Now, in the early days of dreaming again, I am just thankful that I want to do anything. Many times a day, I still experience the panic and dread of my cancer diagnosis. All it takes is a twinge in my side where my most recent surgical scar continues to heal, and I imagine a new tumor, more chemotherapy, failing health, and the end of my life. And those things may certainly be somewhere in my future. But before the panic gets too far, I remember the good news of my recent blood test, the success of my last surgery, my doctor’s pronouncement that he may have cured me, Jesus’ promise to never leave me.
And more and more, though the anxiety is not entirely gone, I have moments when I am not thinking about cancer and the future begins to open up to me a bit.

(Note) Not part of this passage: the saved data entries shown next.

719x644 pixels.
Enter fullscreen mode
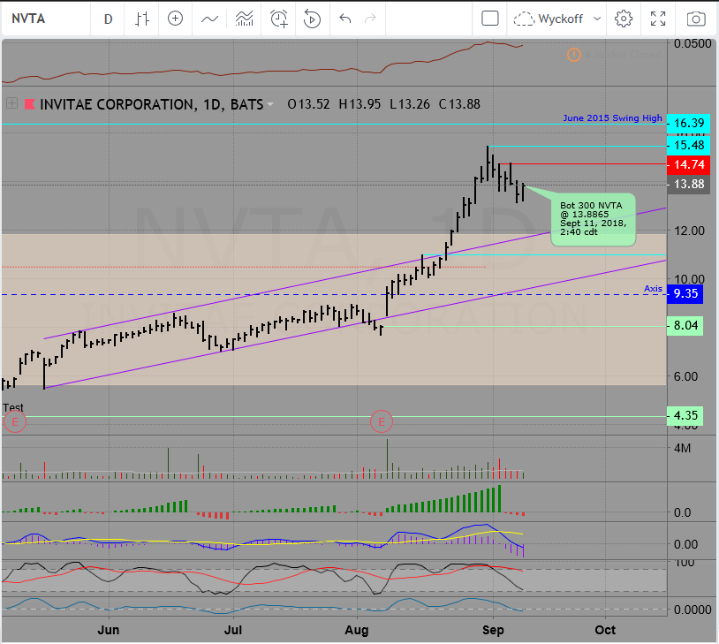pyautogui.click(x=658, y=19)
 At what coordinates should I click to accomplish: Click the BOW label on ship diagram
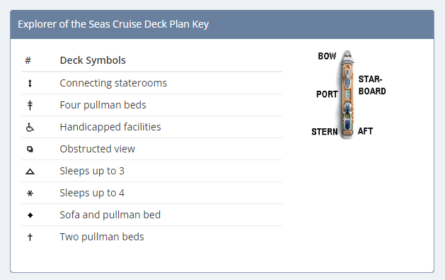[327, 56]
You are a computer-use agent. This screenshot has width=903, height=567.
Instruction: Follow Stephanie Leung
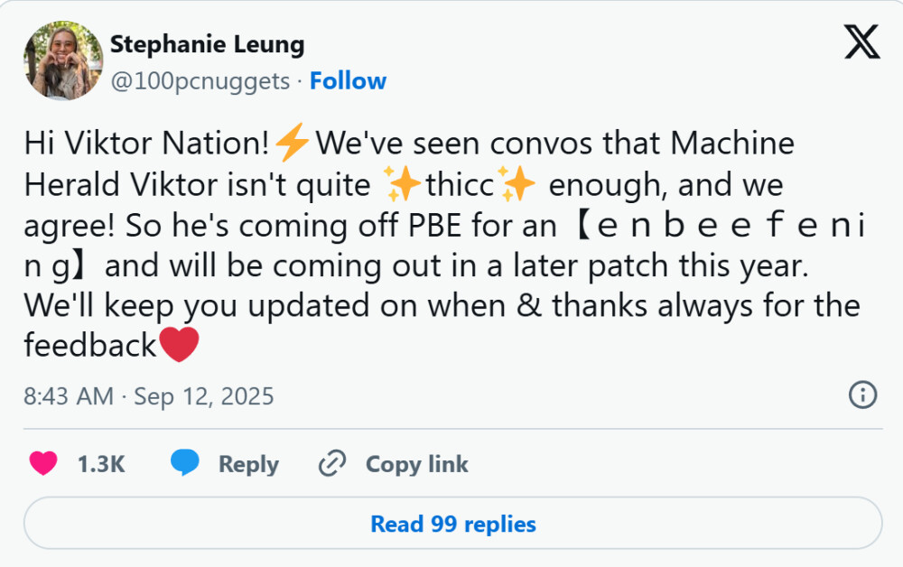348,81
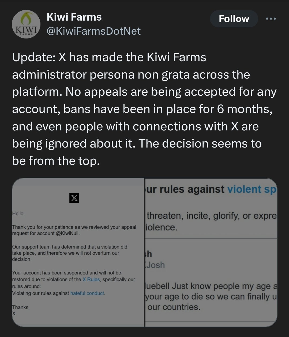Select the tweet body text starting Update
This screenshot has height=337, width=289.
coord(144,109)
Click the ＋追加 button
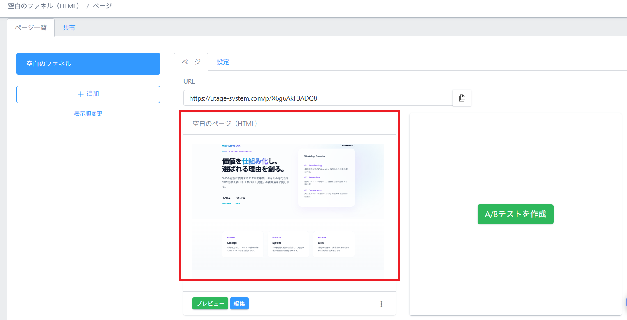Image resolution: width=627 pixels, height=320 pixels. (88, 94)
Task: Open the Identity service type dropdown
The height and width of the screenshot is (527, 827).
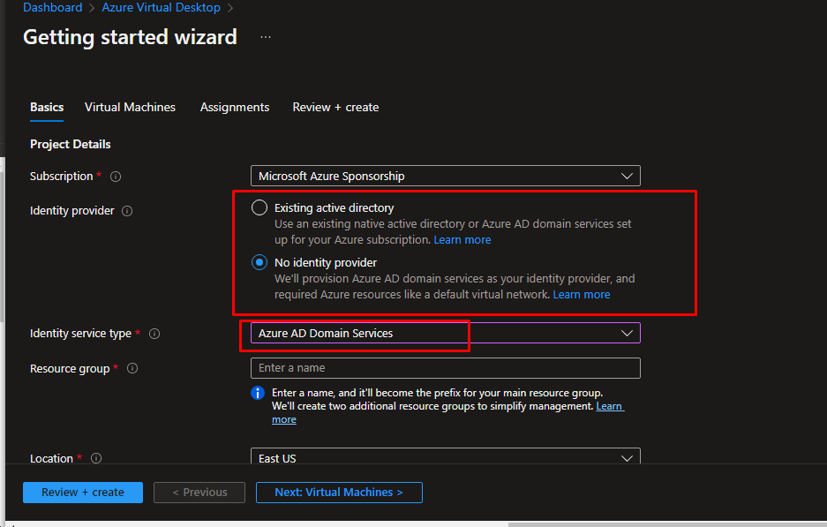Action: pyautogui.click(x=445, y=334)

My dreams are small, really. I just want to try to get out of bed a little earlier most days so I can do things like read my Bible and exercise and write. Saturday, I spent a few minutes in Anthropologie, and it inspired me to do some redecorating at home. I also bought a few blank canvases and some new brushes at the art store with the hope of painting a little more. I’m dreaming that I might actually be able to hang some work in my local coffee shop sometime next summer. I even spent some time at work today making a list of goals to suggest to my boss at my annual review.
During most of December, I wrestled with how to experience the true meaning of Advent. More than just reading verses and lighting candles and praying prayers, I wanted the spirit of expectation and hope in Jesus to make its way into my heart and life. I was disappointed when Advent ended rather anti-climactically. In fact, I lit the Christ candle a few days early because I wasn’t going to be home on Christmas Day.
But the funny thing about that Christ candle, it’s big enough that I can continue lighting it well after all the rest of the Advent candles have burned and dripped into a mess. After I threw out their waxy stubs and packed away the Advent wreath on a shelf in the garage, I decided to incorporate the Christ candle right into my regular decor. If it works out the way I hope, I’ll be lighting that Christ candle all year until Advent comes again.
Even more importantly, I pray that I’ll be living out the truth of Advent until Jesus comes again, fullfilling His plan, dreaming about a future with Him.